Well, I suppose that title would have more effect had it been posted during the past two weeks. But if I finally wrote my second blog post when I PLANNED to write my second blog post, then it wouldn’t be procrastinating.
I’ve certainly had ideas for blog posts, but for some reason the longer I went without writing something, the harder it was to write it. Initially, this caused a lot of anxiety and each day my “To Do List” had “Finish blog post” written in big, frantic, highlighted letters on it (see ‘Exhibit A’). But then, I became immune to my incessant self-nagging (see ‘Exhibit B’). So this post is dedicated to why and how I procrastinate.
One common theme with the activities and tasks I’ve procrastinated the past few months is that they are relatively “new.” What I mean by that is that they chart unfamiliar territory and I either I don’t know what I’m doing, or I’m worried I won’t be good at it. Or, I’m worried about how long it might take me to finish it. Blogging for GradLife is a good example. I haven’t ever pursued any writing endeavors outside of academia, let alone publish anything on the internet!
Another example is an experiment that was on my to-do list for most of the fall semester, and I only just wrapped it up before the end of last year. It involved several techniques that I wasn’t familiar with, and the result was a critical piece of information for my project. Again, fear of failure seemed to play a major role in my putting this off until the last minute.
Also contributing to my procrastination is my limited ability to stick to my own deadlines. These deadlines are typically not reinforced by supervisors, funding agencies or other higher powers. It’s an important skill that I’m working to improve.
Unfortunately, with these factors in mind, I missed the perfect opportunity to finally catch up on writing blog posts (and that paper I was supposed to finish a long time ago). That opportunity was the holidays, and since I didn’t go home to visit my family, I had plenty of time to finish any leftovers on my to-do list. And suddenly, mundane tasks become a lot more appealing; such as cleaning my apartment. I even picked up some old, dust-ridden hobbies that hadn’t seen the light of day in many years. See Exhibits C and D.

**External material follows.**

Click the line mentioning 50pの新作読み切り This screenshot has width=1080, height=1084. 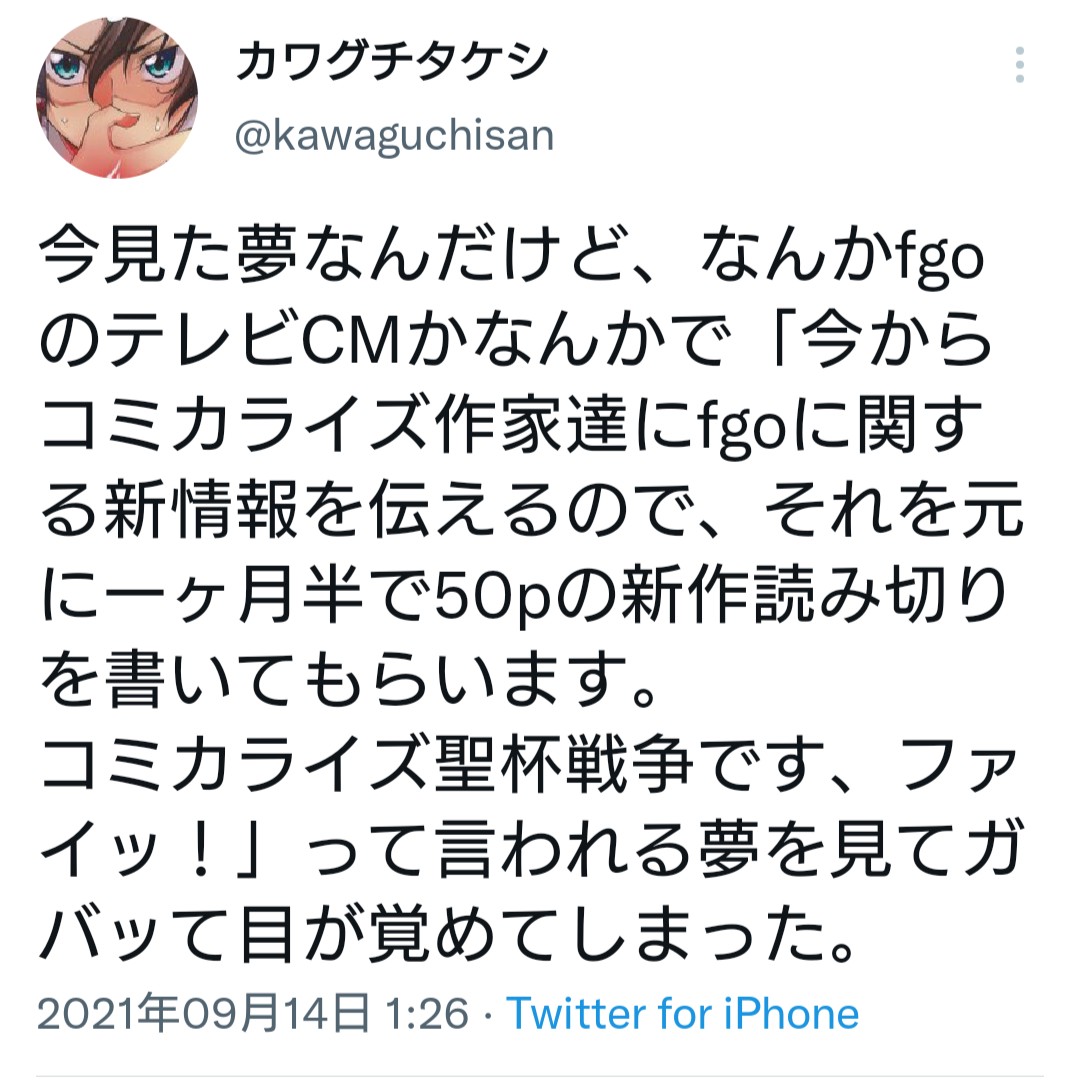523,595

At last I finally did face my fears and write this post. Don’t worry; I’m taking IMMEDIATE steps to make sure that my next blog post does not experience such extreme procrastination. The following are some things I plan to do in order to accomplish this goal.

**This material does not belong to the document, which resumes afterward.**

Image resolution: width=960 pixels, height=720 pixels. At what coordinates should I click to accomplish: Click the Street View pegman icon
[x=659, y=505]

• First, break up the blog post into small pieces that I can finish individually and then reward myself
by doing my favorite mundane task and/or hobby (e.g. baking cookies).
• Next, remind myself of my new motto (circa 2014): “Done is better than perfect!”
• And finally, because I am thus far not good at reinforcing my own deadlines, I have written this post
about my procrastination – which will serve as a reminder to hold myself accountable to my fellow
bloggers and the GradLife community.